==== The input ====
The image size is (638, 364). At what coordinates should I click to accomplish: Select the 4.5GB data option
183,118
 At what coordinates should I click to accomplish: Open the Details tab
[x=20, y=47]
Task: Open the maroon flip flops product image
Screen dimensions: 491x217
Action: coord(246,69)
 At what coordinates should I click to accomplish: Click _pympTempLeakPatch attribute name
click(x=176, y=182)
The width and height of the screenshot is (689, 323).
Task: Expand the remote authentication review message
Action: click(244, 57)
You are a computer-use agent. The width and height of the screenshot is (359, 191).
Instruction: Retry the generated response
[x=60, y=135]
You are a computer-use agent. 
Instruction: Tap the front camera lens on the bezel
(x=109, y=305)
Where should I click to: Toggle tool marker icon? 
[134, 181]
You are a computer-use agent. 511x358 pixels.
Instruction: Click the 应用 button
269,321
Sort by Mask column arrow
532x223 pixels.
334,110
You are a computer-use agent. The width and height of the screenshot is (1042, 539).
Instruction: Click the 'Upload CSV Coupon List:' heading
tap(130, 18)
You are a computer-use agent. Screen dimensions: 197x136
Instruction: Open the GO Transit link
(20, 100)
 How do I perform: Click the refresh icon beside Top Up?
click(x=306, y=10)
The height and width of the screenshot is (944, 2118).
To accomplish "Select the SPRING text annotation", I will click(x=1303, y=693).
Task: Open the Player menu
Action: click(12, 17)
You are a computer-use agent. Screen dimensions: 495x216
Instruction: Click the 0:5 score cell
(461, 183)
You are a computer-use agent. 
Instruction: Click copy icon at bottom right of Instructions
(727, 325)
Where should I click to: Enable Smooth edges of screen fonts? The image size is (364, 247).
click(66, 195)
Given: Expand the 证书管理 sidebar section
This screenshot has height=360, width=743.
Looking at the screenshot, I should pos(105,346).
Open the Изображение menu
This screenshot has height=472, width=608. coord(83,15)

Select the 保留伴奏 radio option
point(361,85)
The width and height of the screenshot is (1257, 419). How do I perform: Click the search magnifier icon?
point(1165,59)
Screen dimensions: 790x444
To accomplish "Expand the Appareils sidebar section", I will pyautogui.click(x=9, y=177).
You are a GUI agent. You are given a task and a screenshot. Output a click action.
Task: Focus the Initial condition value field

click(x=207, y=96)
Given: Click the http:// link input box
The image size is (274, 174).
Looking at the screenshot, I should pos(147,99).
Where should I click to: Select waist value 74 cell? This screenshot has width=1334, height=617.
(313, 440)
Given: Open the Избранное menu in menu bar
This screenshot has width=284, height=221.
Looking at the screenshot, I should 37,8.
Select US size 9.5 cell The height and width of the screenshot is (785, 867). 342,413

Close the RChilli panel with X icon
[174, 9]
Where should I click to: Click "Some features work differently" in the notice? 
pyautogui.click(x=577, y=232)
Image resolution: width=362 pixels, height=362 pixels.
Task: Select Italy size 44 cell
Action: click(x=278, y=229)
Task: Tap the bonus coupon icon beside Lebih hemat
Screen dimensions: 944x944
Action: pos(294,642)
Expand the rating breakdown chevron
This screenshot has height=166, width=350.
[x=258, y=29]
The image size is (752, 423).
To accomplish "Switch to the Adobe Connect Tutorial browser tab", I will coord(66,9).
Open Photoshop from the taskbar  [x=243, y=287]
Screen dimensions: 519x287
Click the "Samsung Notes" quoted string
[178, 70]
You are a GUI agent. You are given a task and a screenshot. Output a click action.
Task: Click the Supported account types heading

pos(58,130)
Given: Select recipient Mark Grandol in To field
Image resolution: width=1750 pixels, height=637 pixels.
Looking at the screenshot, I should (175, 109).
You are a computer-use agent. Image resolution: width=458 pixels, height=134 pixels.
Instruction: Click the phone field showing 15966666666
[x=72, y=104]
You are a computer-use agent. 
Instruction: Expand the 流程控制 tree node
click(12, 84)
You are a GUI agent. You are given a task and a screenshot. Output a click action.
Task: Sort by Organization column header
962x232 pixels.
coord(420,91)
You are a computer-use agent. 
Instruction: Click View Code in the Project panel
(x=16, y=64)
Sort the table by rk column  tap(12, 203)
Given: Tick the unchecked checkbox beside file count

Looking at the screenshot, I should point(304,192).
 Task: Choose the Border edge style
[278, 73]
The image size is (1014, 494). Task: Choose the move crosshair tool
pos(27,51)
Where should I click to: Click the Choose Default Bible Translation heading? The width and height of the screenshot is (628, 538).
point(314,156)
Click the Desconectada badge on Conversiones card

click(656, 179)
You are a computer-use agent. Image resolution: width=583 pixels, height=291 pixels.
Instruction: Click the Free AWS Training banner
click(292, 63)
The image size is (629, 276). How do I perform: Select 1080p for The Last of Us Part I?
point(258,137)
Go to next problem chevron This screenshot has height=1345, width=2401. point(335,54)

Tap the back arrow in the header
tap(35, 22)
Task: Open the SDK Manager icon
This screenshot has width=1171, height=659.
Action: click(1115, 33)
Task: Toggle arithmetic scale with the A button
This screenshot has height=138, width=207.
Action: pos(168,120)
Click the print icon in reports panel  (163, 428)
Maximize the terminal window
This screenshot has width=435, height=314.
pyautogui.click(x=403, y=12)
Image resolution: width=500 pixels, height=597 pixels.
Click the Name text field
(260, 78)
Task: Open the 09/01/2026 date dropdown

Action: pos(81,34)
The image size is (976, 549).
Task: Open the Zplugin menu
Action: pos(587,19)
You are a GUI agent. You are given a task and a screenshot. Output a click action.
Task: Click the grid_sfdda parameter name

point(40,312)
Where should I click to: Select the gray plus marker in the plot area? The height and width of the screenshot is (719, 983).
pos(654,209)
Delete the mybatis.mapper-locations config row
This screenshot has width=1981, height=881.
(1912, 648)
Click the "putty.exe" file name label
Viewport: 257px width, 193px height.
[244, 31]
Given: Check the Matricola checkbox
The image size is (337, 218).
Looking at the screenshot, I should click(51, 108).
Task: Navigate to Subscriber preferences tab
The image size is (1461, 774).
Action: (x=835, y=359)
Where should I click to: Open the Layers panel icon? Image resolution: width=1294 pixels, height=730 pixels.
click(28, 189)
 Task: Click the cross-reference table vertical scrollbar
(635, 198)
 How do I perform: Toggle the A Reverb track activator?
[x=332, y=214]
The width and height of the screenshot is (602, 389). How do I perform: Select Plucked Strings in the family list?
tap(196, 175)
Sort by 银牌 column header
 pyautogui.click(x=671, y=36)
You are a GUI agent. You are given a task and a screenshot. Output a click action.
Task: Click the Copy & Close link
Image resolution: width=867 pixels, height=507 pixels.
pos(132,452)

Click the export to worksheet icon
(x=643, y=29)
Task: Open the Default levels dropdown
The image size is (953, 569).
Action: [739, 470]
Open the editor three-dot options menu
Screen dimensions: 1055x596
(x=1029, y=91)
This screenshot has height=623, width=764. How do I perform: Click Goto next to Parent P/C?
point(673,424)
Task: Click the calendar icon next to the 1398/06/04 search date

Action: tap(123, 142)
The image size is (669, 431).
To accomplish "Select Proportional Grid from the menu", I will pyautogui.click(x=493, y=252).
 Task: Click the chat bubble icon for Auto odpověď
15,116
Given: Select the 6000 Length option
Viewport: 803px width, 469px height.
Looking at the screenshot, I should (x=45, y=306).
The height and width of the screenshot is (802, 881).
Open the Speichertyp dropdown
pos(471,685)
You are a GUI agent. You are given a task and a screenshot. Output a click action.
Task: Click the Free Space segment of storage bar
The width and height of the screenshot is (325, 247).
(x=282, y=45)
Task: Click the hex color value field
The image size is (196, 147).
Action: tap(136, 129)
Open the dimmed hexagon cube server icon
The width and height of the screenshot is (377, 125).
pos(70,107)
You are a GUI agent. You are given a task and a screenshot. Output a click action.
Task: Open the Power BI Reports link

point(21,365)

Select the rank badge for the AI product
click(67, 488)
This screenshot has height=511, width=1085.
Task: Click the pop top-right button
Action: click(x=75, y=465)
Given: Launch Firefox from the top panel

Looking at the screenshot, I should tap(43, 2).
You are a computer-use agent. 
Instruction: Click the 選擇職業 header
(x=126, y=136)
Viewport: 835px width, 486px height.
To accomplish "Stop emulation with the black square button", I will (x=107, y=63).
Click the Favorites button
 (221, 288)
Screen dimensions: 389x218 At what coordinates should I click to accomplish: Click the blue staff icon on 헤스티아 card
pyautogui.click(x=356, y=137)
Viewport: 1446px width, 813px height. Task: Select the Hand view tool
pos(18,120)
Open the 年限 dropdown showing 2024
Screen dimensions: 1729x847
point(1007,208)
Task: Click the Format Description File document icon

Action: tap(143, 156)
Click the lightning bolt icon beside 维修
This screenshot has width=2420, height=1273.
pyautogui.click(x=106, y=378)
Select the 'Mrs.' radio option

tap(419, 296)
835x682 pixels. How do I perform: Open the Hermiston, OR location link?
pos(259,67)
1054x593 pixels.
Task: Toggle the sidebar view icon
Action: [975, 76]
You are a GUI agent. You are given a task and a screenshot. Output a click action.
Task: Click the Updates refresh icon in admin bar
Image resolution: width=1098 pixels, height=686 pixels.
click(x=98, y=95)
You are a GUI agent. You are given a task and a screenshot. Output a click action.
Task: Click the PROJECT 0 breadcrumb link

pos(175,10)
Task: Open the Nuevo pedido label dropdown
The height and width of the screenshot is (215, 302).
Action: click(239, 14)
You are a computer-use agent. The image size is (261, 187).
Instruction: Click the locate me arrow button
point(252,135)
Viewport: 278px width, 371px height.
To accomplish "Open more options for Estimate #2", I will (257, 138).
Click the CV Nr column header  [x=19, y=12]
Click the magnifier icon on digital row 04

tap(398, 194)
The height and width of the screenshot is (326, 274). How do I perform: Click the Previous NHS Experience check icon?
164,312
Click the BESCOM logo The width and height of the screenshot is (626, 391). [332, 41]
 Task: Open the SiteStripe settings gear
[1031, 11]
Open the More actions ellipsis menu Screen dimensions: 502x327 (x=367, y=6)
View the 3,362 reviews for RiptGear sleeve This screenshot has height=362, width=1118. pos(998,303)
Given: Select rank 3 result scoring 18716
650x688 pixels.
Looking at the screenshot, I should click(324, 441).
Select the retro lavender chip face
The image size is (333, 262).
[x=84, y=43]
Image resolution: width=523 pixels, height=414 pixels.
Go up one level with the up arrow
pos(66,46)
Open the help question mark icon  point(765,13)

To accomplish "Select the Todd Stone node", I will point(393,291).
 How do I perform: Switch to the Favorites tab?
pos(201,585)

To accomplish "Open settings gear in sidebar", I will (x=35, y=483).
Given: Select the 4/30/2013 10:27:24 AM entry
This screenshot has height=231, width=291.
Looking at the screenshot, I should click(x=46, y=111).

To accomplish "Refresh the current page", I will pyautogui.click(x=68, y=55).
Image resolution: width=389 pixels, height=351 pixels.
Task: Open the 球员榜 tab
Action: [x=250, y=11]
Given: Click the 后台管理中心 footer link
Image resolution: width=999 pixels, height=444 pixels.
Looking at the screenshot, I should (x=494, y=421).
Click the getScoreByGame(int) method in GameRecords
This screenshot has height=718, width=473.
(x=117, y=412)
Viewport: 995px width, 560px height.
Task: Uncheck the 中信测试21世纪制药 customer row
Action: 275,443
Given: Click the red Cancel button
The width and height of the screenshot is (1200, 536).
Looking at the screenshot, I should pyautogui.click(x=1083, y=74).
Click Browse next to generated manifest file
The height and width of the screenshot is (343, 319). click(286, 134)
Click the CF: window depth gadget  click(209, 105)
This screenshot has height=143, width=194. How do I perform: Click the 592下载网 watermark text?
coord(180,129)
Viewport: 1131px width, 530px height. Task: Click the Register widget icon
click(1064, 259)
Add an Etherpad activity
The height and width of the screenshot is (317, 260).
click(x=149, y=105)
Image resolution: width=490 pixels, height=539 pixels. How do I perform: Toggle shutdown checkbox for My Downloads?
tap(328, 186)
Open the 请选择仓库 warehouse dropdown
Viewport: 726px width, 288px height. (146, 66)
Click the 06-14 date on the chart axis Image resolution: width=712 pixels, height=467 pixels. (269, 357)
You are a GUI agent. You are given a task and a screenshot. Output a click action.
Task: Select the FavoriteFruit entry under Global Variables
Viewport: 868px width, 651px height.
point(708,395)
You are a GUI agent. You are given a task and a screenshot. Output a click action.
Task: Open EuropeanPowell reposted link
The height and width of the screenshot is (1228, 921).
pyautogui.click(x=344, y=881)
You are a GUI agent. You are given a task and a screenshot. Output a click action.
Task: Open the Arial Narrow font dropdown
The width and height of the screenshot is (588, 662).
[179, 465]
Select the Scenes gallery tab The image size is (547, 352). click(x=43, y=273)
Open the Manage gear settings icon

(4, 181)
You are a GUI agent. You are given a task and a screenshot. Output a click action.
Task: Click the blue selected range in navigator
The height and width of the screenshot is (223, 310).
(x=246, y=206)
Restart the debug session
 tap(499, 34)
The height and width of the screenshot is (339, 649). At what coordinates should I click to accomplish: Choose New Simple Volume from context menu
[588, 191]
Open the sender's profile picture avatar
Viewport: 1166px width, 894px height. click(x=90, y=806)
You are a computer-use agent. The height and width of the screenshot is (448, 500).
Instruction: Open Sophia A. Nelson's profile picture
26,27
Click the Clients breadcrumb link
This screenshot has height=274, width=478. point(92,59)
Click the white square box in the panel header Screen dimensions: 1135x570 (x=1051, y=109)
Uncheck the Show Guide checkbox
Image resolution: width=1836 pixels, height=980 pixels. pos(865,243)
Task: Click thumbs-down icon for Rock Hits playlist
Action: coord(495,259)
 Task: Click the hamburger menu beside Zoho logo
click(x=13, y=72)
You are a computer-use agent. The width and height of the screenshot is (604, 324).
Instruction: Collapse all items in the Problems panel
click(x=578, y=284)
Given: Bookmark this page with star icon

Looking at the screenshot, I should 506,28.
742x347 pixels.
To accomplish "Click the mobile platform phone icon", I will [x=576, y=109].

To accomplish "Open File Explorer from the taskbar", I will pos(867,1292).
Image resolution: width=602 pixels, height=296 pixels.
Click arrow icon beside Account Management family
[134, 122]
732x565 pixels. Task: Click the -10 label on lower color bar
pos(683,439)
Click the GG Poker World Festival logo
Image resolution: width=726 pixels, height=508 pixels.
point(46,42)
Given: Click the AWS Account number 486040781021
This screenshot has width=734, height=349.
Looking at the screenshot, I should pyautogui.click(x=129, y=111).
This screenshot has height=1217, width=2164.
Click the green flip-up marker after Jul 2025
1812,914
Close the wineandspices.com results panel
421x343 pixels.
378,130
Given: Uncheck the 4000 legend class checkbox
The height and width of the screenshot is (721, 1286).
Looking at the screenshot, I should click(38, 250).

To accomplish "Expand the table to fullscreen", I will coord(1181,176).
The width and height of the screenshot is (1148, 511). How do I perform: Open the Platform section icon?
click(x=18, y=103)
====
_What is asked_
Reproduce the rows from the beginning through the line containing "[x=60, y=135]", substituting "Overview" for "Details" and leaving all other text unchanged.

_Exercise output_
The image size is (638, 364). At what coordinates should I click to accomplish: Select the 4.5GB data option
183,118
 At what coordinates should I click to accomplish: Open the Overview tab
[x=20, y=47]
Task: Open the maroon flip flops product image
Screen dimensions: 491x217
Action: coord(246,69)
 At what coordinates should I click to accomplish: Click _pympTempLeakPatch attribute name
click(x=176, y=182)
The width and height of the screenshot is (689, 323).
Task: Expand the remote authentication review message
Action: click(244, 57)
You are a computer-use agent. The width and height of the screenshot is (359, 191).
Instruction: Retry the generated response
[x=60, y=135]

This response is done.